Sleep is a problem, or rather, lack of quality zzz’s is a costly organizational problem we can no longer overlook. Sleepiness, a technical term in this case that denotes a true physiological pressure for sleep, lowers performance, and increases accidents, injuries, and unethical behavior. One survey found that 29 percent of respondents slept on the job, 12 percent were late to work, 4 percent left work early, and 2 percent did not go to work due to sleepiness. While sleepiness affects 33 percent of the U.S. population, the clinical extreme, excessive daytime sleepiness (EDS), is fully debilitating to an additional 11 percent.
In a vicious cycle where the effects of sleepiness affect the organization, which leads to longer work hours and thus more sleepiness, the reason for the sleepiness epidemic seems to be the modern workplace.
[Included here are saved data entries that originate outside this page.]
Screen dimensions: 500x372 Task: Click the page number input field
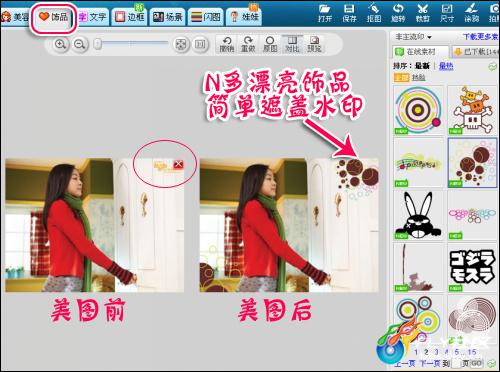click(456, 363)
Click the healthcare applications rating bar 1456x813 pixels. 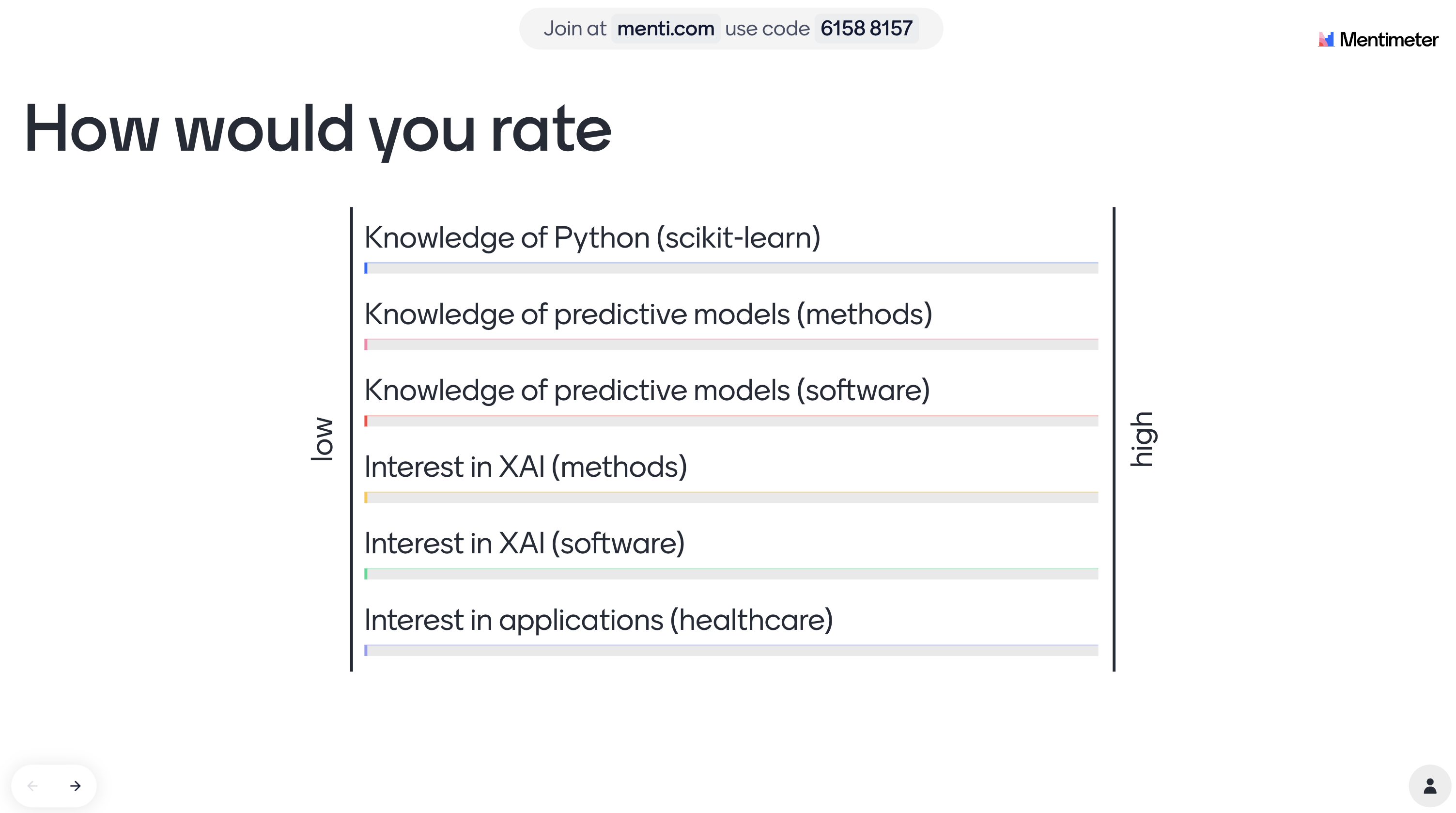[731, 650]
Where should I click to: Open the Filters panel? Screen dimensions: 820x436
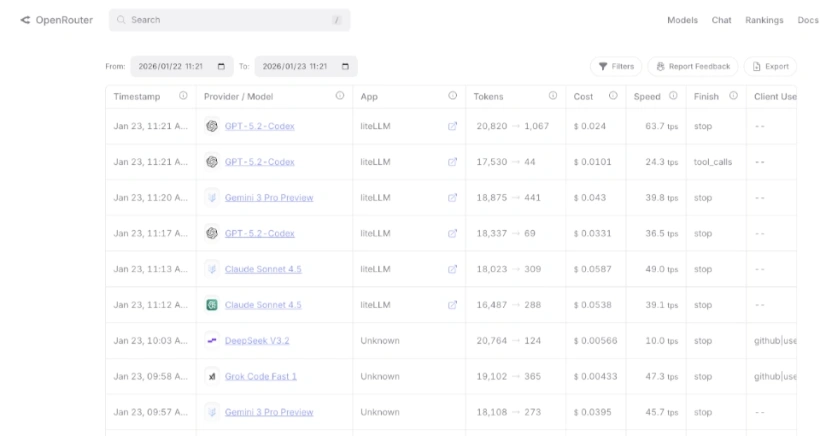pos(616,67)
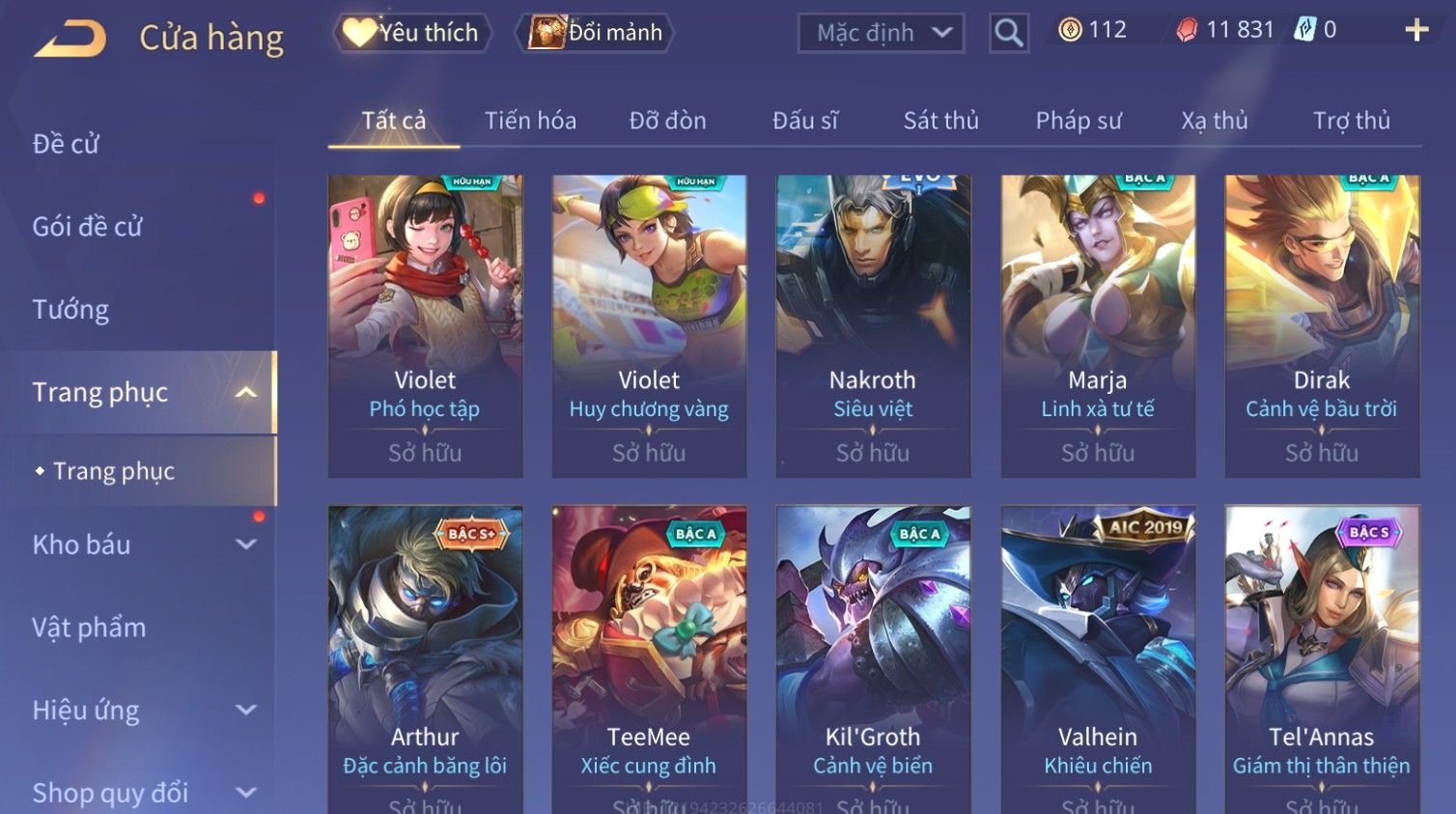Select the Sát thủ tab
The image size is (1456, 814).
point(941,121)
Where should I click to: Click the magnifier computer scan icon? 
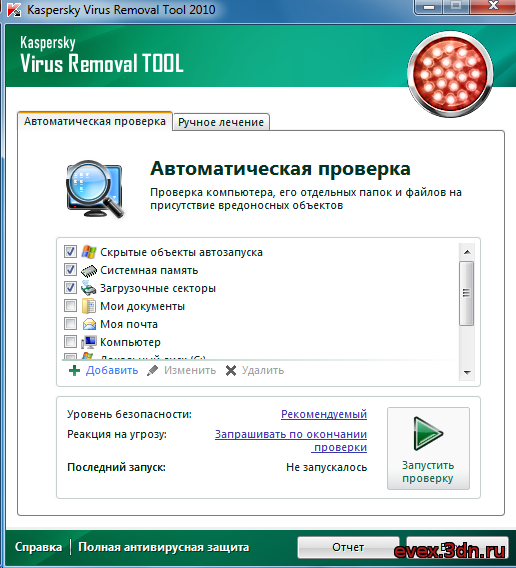click(95, 189)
Full-time employees have been getting less sleep over the past 30 years as a direct result of longer work days, putting them more at risk for sleep disorders. Sleepiness directly decreases attention span, memory, information processing, affect, and emotion regulation capabilities. Research on sleep deprivation has found that tired workers experience higher levels of back pain, heart disease, depression, work withdrawal, and job dissatisfaction. All these outcomes have significant implications for organizational effectiveness and costs. Sleepiness may account for $14 billion of medical expenses, up to $69 billion for auto accidents, and up to $24 billion in workplace accidents in the United States annually.
Although being around bright light and loud sounds, standing, eating, and practicing good posture can reduce sleepiness temporarily, there is only one lasting cure: more hours of good-quality sleep. Some companies are encouraging napping at work as a solution to the problem, and one survey of 600 companies revealed that 6 percent had dedicated nap rooms. In addition, in a poll of 1,508 workers conducted by the National Sleep Foundation, 34 percent said they were allowed to nap at work. These policies may be a good start, but they are only Band-Aid approaches since more and better sleep is what’s needed. Researchers suggest that organizations should consider flexible working hours and greater autonomy to allow employees to maximize their productive waking hours. Given the high costs of sleepiness, it’s time for them to take the problem much more seriously.
Sources: Based on C. Delo, “Why Companies are Cozying Up to Napping at Work,” CNN (August 18, 2011), (www.management.fortune.cnn.com); D. T. Wagner, C. M. Barnes, V. K. G. Lim, and D. L. Ferris, “Lost Sleep and Cyberloafing: Evidence from the Laboratory and a Daylight Saving Time Quasi-Experiment,” Journal of Applied Psychology 97 (2012), pp. 1068–-1076; and D. Wescott, “Do Not Disturb,” Bloomberg BusinessWeek (April 23–rd-29th, 2012), p. 90.
7-16. Should organizations be concerned about the sleepiness of their employees? What factors influencing sleep might be more or less under the control of an organization?
7-17. How might sleep deprivation influence aspects of expectancy theory? How might the incorporation of “nap rooms” for sleep-deprived employees demonstrate aspects of equity theory?
7-18. If you were a manager who noticed your employees were sleep-deprived, what steps might you take to help them? What theories of motivation could you use to help them?